(Stored data entries)
######
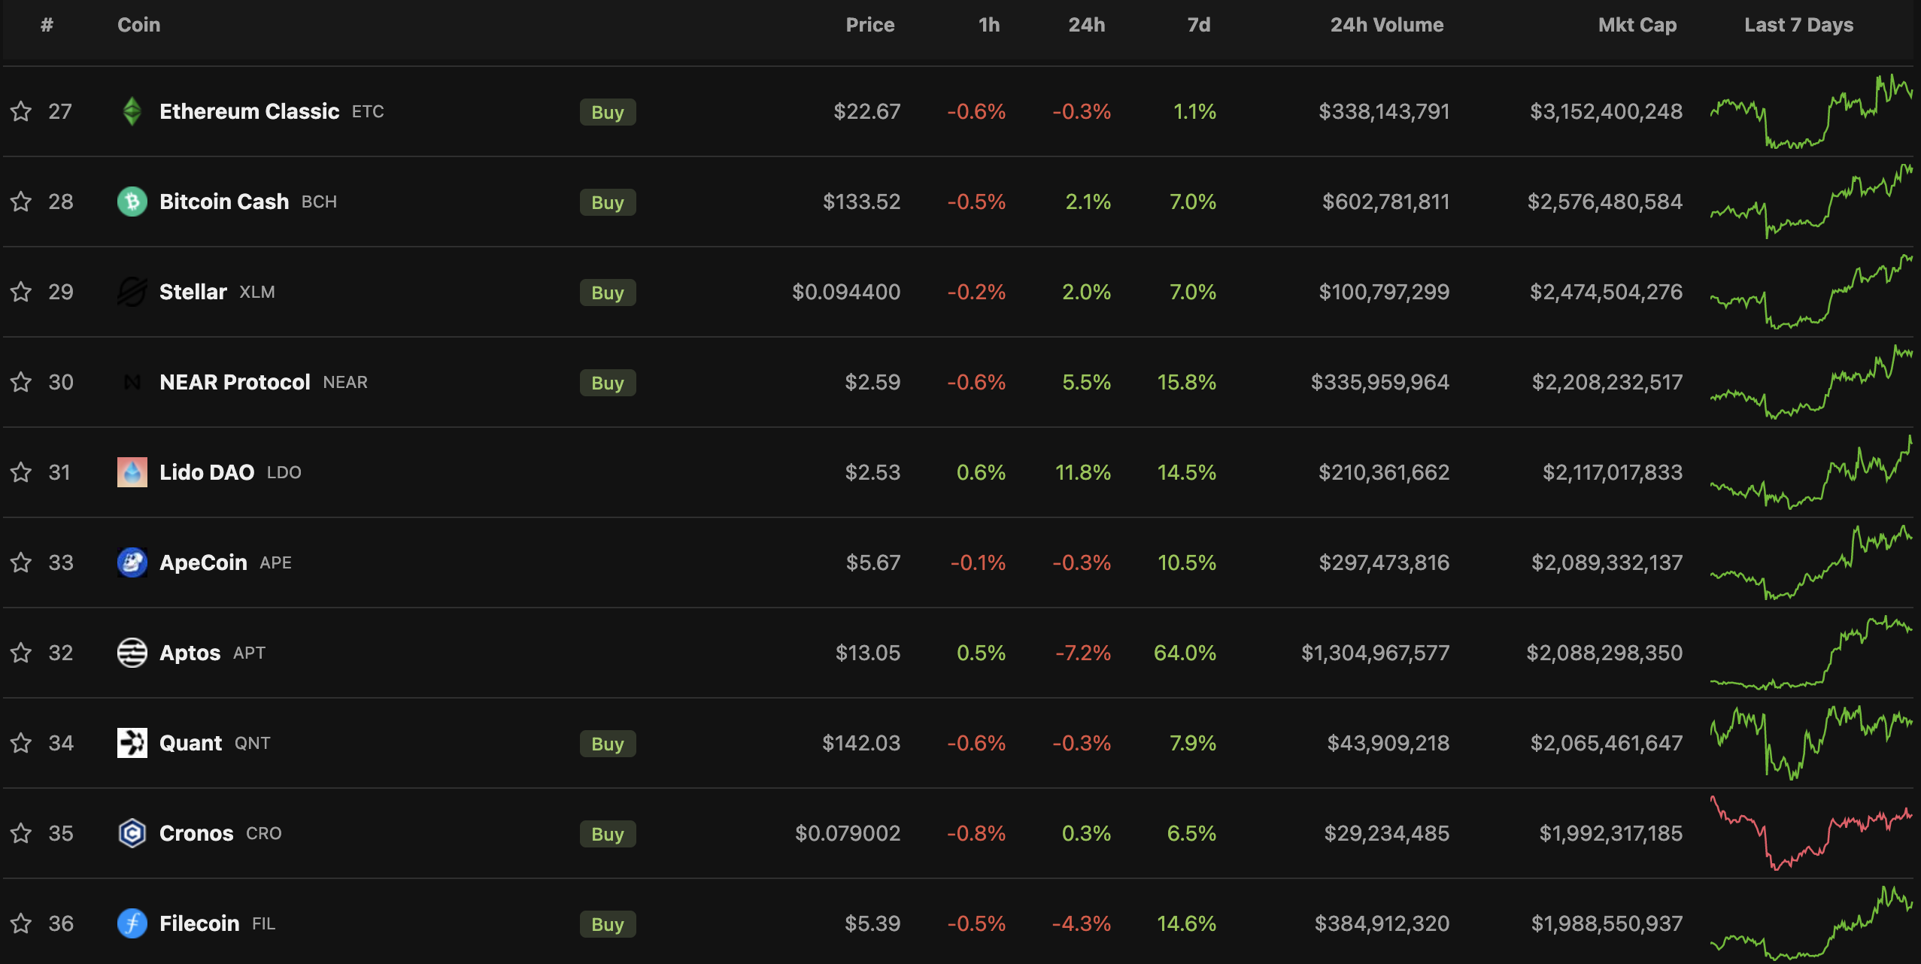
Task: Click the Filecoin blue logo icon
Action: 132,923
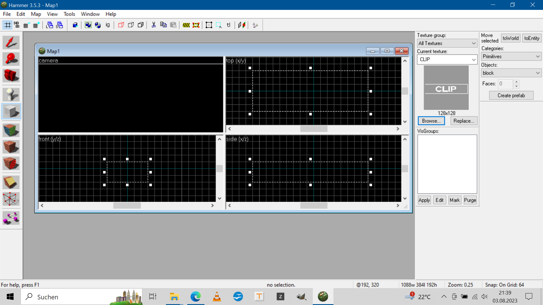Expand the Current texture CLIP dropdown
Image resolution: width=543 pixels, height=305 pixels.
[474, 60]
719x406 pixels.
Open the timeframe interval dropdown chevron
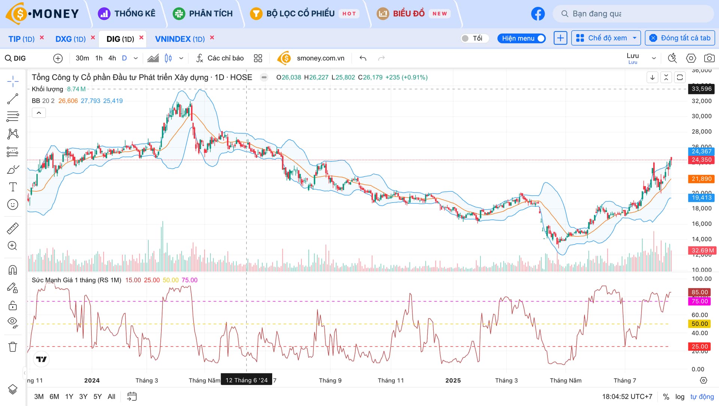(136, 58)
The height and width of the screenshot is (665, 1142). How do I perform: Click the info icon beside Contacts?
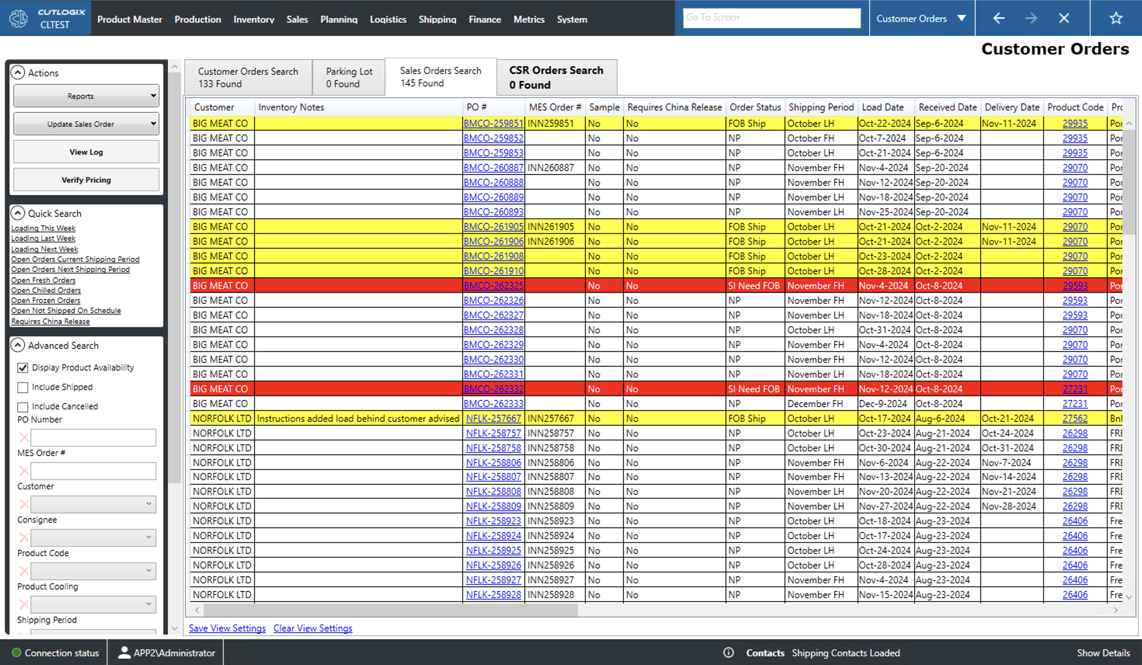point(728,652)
######
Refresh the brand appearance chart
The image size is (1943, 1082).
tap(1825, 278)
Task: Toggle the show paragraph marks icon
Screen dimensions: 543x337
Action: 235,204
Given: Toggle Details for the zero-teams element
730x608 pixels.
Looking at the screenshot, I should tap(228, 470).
######
Only the lines that contain the string "Toggle" should be copied from the entries above.

[TASK OUTPUT]
Task: Toggle the show paragraph marks icon
Given: Toggle Details for the zero-teams element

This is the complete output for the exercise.